以下の原稿は、「SONY}について、2010年に書いたものです。


初出・社団法人日本経営協会
機関誌「OMNI 2010年4月号」

http://www.demeken.co.jp/dmkn/2010/03/post-16.html

(4)SONYが目指したもの

 SONYは、戦後社会の発展の段階で、故・盛田昭夫と故・井深大のコンビにより、オリジナルな部品開発、製品開発、商品開発へと確実にステップを駆け上がっていた、日本が誇る企業であった。

 盛田さんが犬型ロボット「アイボー」の開発をさせたのは、おそらくそこに未来を感じていたからではないかと思う。想像でしかないが、SONYは、故・松下幸之助さんが築き上げた松下電器産業という家電の巨人に挑みたかったのだろう。そのためにSONYに欠けているのは、白物家電と呼ばれている冷蔵庫や洗濯機の生活家電領域である。しかし後発のSONYが白物家電を作っても勝てるわけがない。白物家電を未来の側から見たならば、それは「ロボット家電」である。

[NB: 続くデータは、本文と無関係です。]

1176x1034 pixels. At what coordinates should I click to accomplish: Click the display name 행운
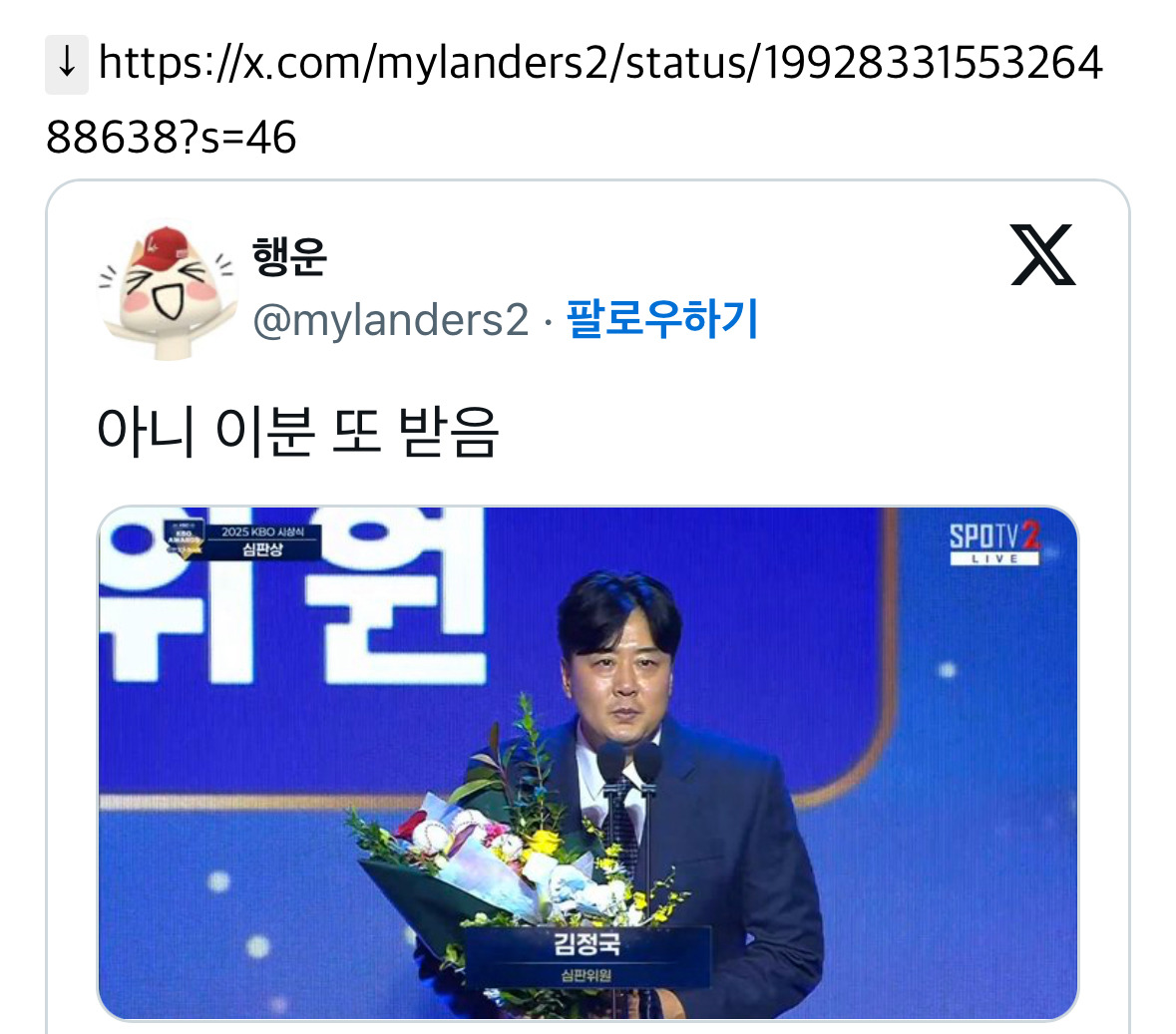pyautogui.click(x=288, y=256)
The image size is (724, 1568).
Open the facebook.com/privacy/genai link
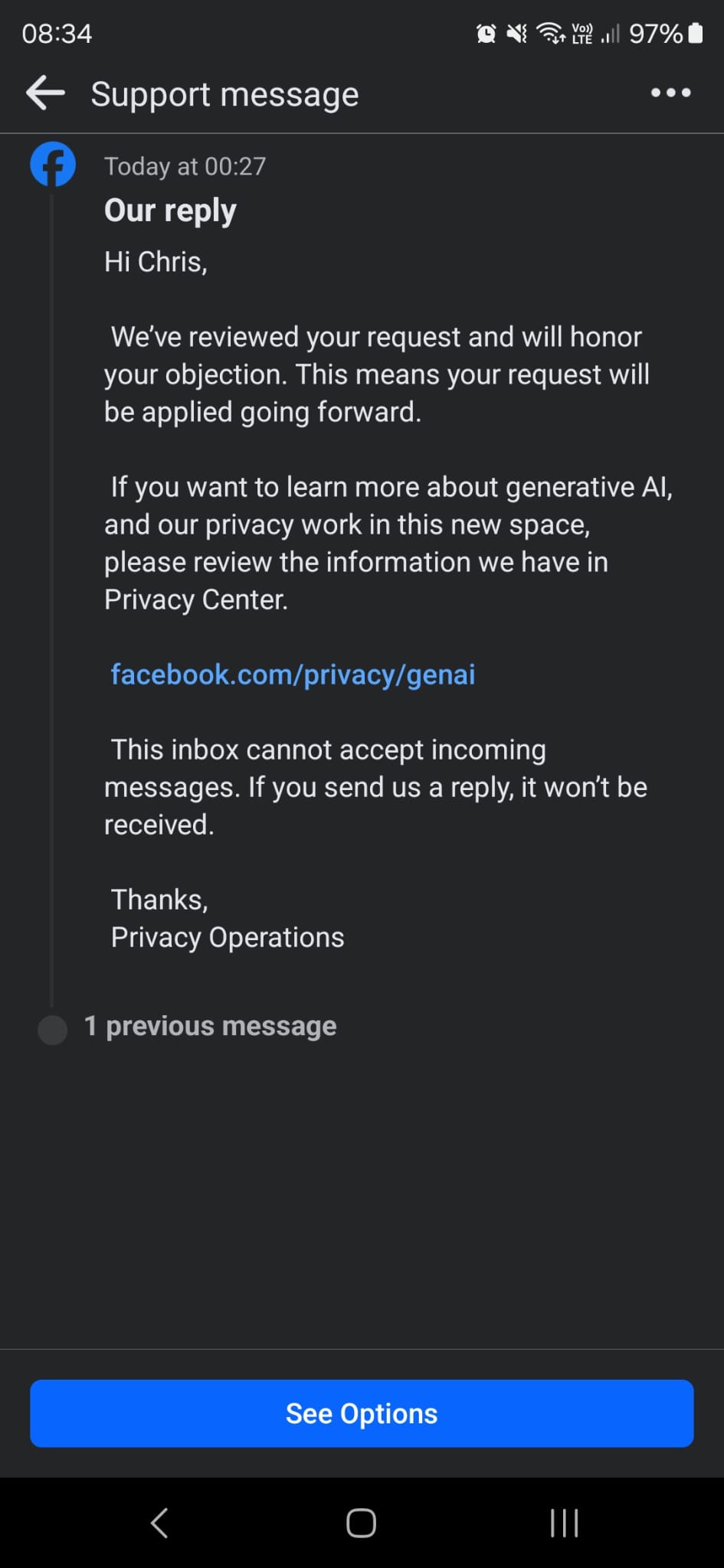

 アイボーはやがて掃除機ロボットや洗濯機ロボットに変容する可能性を秘めた、盛田さんの遺産だったのではないか。後継の経営者たちが、その意志と未来的な展望を引き続くことなく、短期の利益追求に走って、アイボーの流れを止めてしまったことは、日本企業文化にとっても、大いなる未来の喪失になった気がしてならない。

 戦後の日本の経営者や戦略家たちは、大きな未来への展望を抱えながら現実の努力を怠らなかった。未来から現在を見る視点を持っていたのである。SONYや松下やホンダだけではなく、リコーの創始者である故・市村清さんのダイナミックな活動や、私の領域であるメディアの世界では、デスクKの故・小谷正一さんの功績は今でも燦然と輝いている。

 経営者たちは、最近の若者たちの萎縮した小人ぶりを嘆くが、それは指導者である経営者たちの姿の反映に思えて仕方がない。少し事業に成功するとタレントのようにテレビで話芸を演じたり、もっともらしいコメンテーターになったりする経営者がいるが、そうした勘違いをしている限り、日本社会の構造そのものを変えようとするビジョンが育つわけがない。

 生活ロボットとしての白物家電の可能性は、ますます大きくなってきている。盛田さんが名付けたように、それは単なるプロダクツではなく、生活する人間の「相棒」でなければならない。生活の中で思い、考えることを得意としてきた日本人こそが、こうしたコミュケーション家電を開発すべきなのだ。日本で開発されたプロタイプが、世界中の人たちの生活に対応して展開していくことを夢見ることは、もう出来ないだろうか。

 盛田さんの、もうひとつの思いは、子どもたちへの期待であった。ドリームキッズこそが、日本の未来であることを、確かに感じていたのである。